Here are some more options for the record: $$\sum_{a,b,c=\pm1}|a+b+c|,\\ \sum_{a,b,c=-1,+1}|a+b+c|,\\ \sum_{a,b,c\in\{-1,+1\}}|a+b+c|,\\ \sum_{a=-1,+1}\sum_{b=-1,+1}\sum_{c=-1,+1}|a+b+c|.$$ As roger suggested in another answer, you can also let each index $i$ go from 0 to 1 and then sum $(-1)^i$. This leads to many more variations of the formulas above.

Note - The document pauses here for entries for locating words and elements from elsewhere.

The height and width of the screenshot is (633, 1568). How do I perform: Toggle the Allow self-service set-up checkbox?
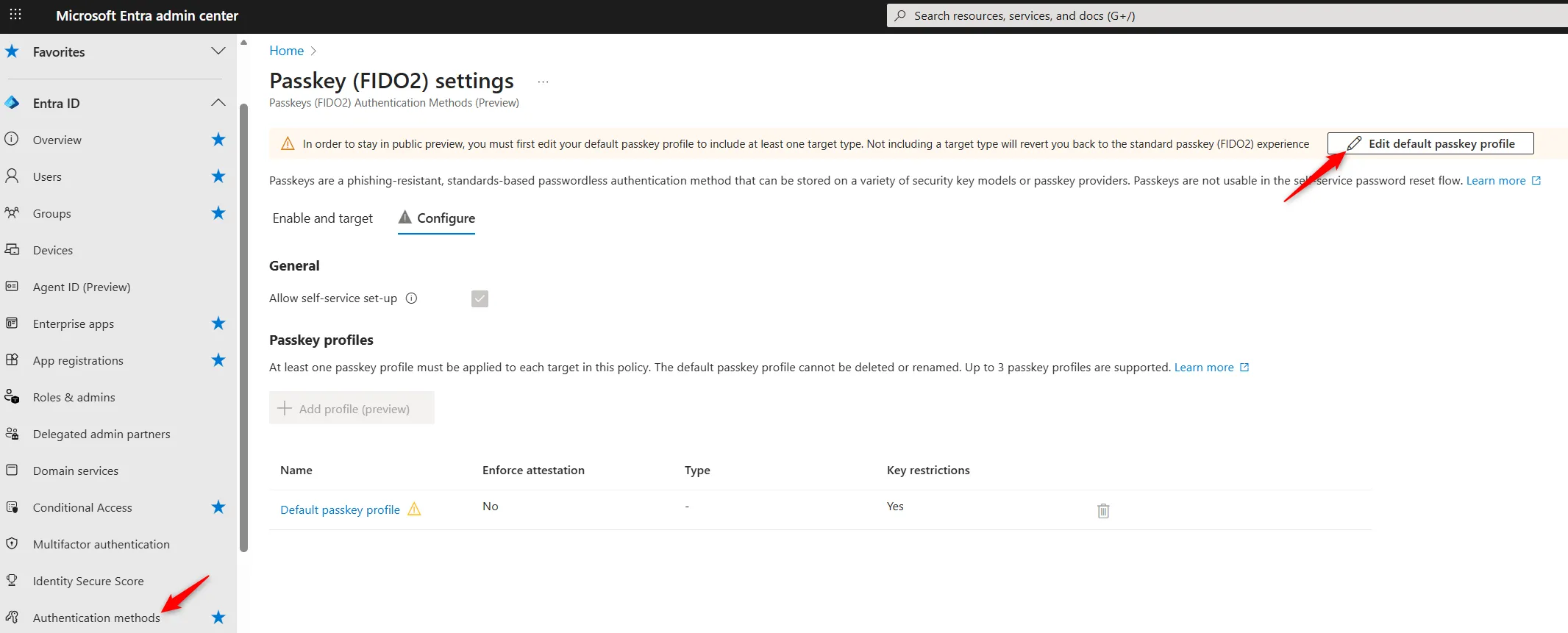(x=480, y=298)
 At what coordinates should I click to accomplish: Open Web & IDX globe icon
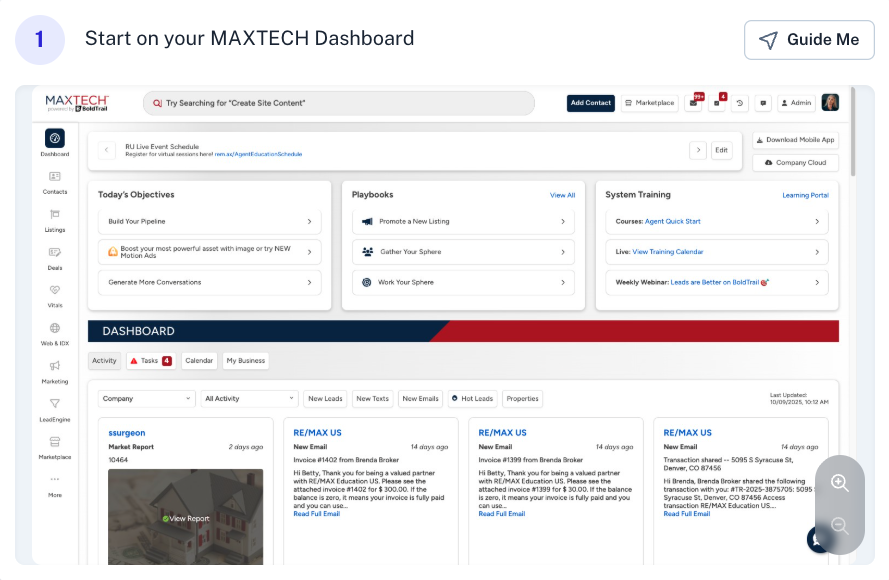coord(55,329)
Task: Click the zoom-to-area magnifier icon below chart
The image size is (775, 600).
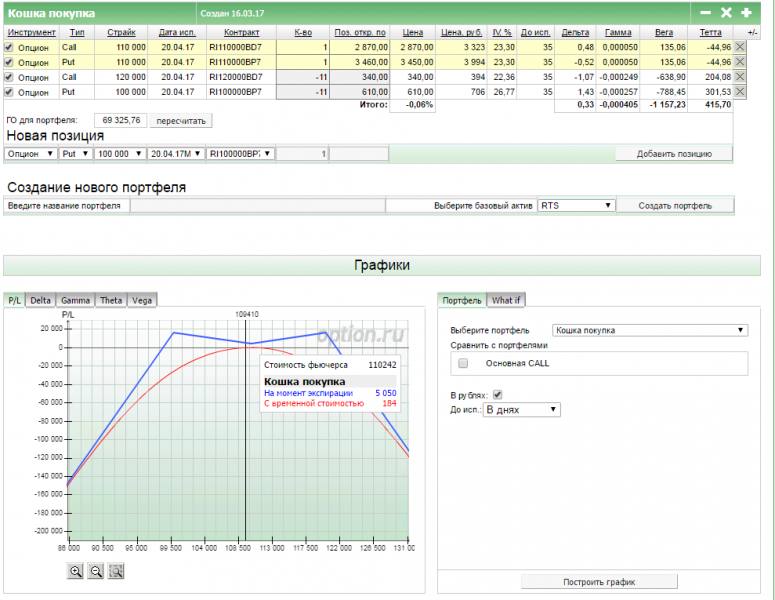Action: [116, 571]
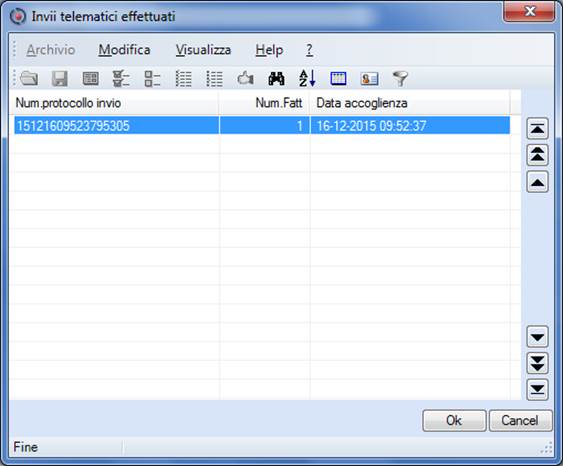
Task: Sort rows with the A-Z icon
Action: [x=307, y=78]
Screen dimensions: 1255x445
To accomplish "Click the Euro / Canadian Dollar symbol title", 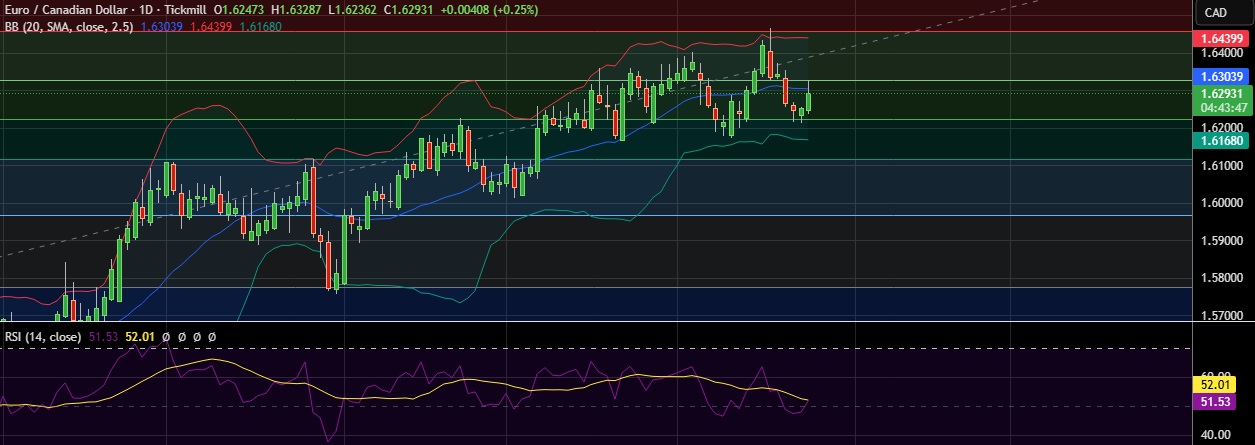I will (x=68, y=7).
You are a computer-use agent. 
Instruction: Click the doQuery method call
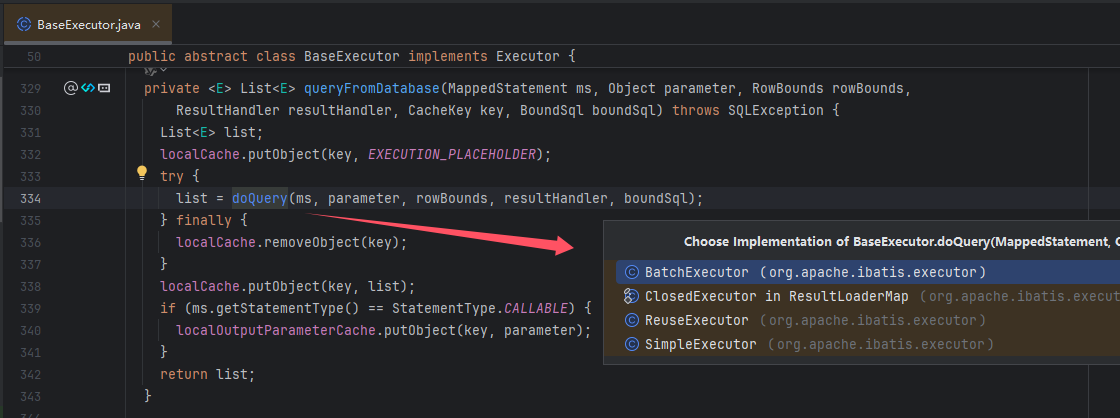260,198
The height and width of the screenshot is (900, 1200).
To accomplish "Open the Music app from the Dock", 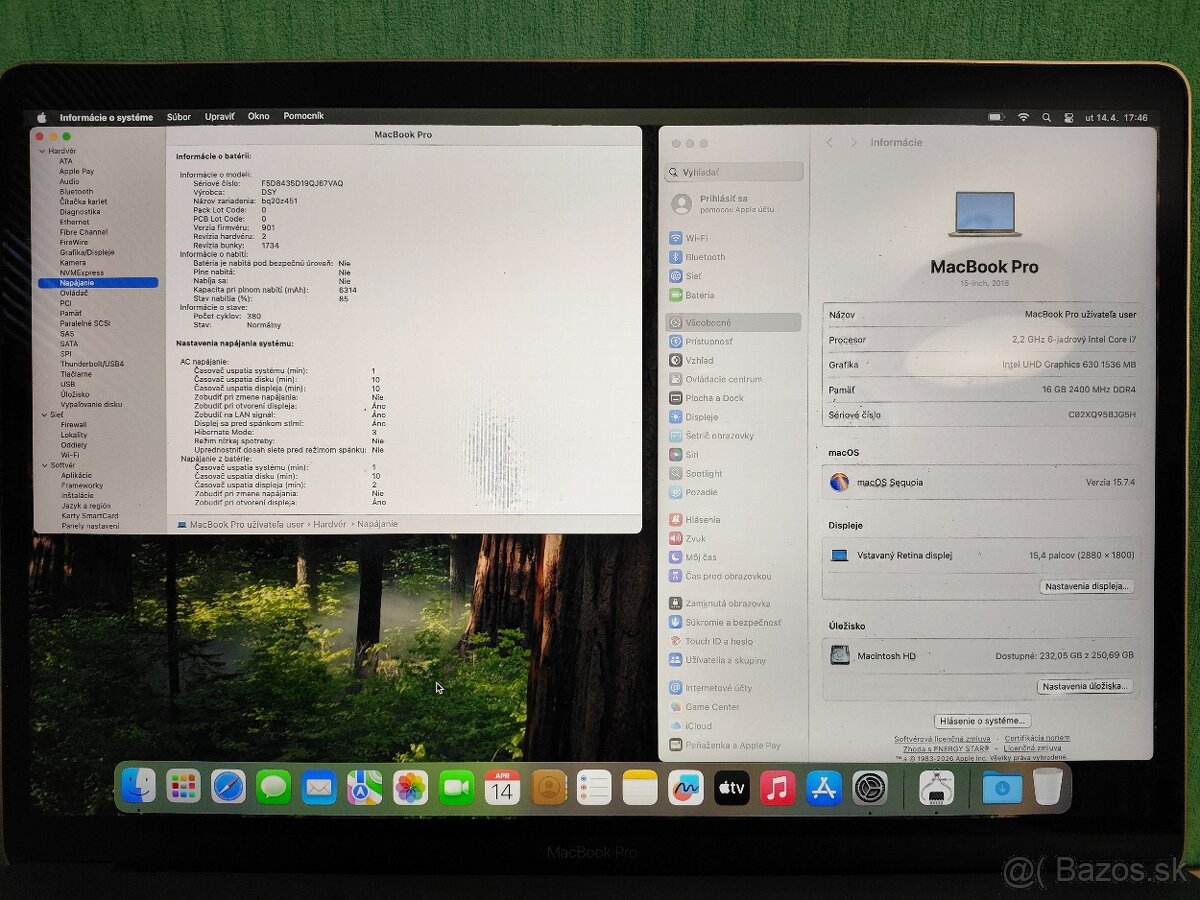I will pos(777,786).
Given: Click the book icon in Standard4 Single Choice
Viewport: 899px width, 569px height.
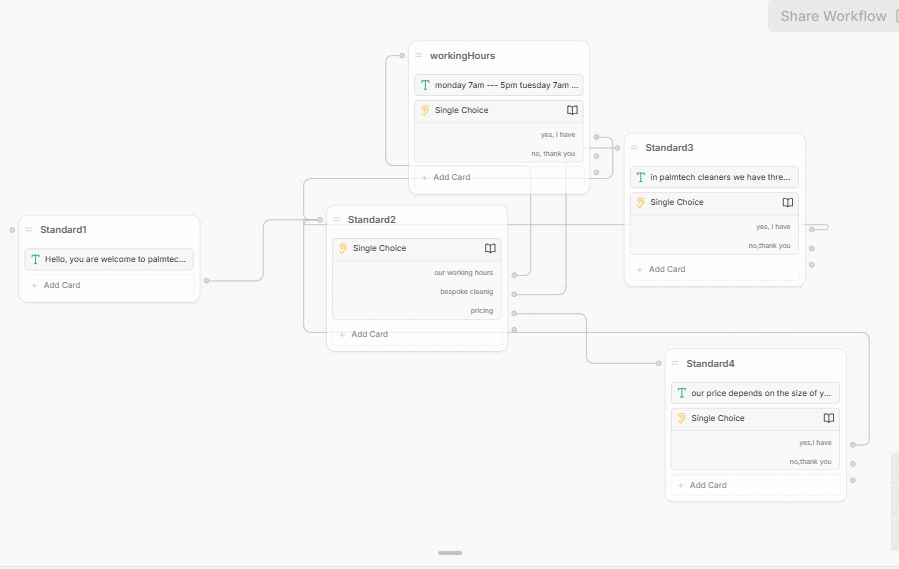Looking at the screenshot, I should coord(828,418).
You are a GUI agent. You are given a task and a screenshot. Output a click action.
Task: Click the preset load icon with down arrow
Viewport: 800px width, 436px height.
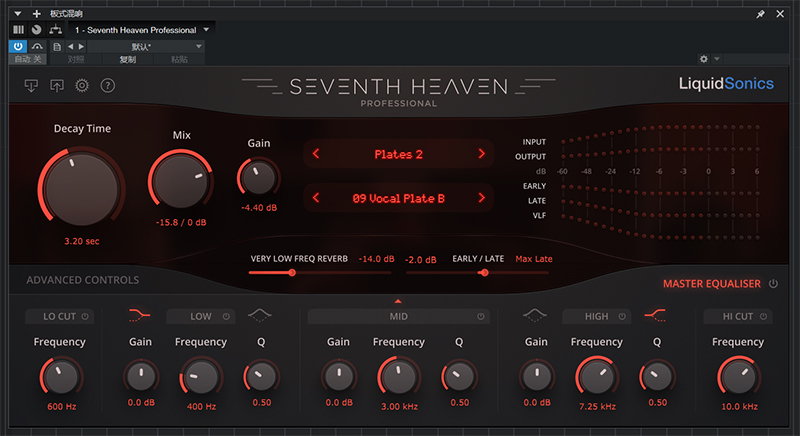[x=32, y=86]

$$\sum_{n=0}^{7}|(-1)^{[n/4]}+(-1)^{[n/2]}+(-1)^{n}|$$

where $[x]$ is the integer that satisfies $[x]\leq x < [x]+1$.

• This is a clever one! It produces the correct sum, but it's a little hard to see it at a glance. I would argue that this is not a summation notation for the desired sum, but instead a sum that turns out to be the same after some manipulation or thought. Jul 27, 2017 at 12:13
• I disagree. This is just a binary expansion of @roger's version of the desired sum.
– Alex
Jul 27, 2017 at 15:10
• @Alex This is nothing of no one's solution because this is the very first answer that this question got. There were not even comments around. Jul 29, 2017 at 2:06
• @Peyton I didn't mean that you stole it from roger-- when I said I disagree, I meant to disagree with Joonas's statement that this is not a summation notation for the desired sum. I meant to point out that this is a summation notation for the desired sum-- in fact, the same summation notation that the number 1 answerer, roger, used. Sorry for the ambiguity. I upvoted your answer btw.
– Alex
Aug 1, 2017 at 15:10

$$\sum_{a=0}^1 \sum_{b=0}^1 \sum_{c=0}^1 |(-1)^a + (-1)^b + (-1)^c|$$

$$\sum_{X\in\{-1, +1\}^3} \vert \sum_{i = 0}^{2} X_i \vert$$

$$\sum_{i,\ j,\ k\ =\ -1}^1 |ijk\left(i + j + k\right)|$$

$ijk$ vanishes when any of them are zero, allowing the summation to be written in the standard form.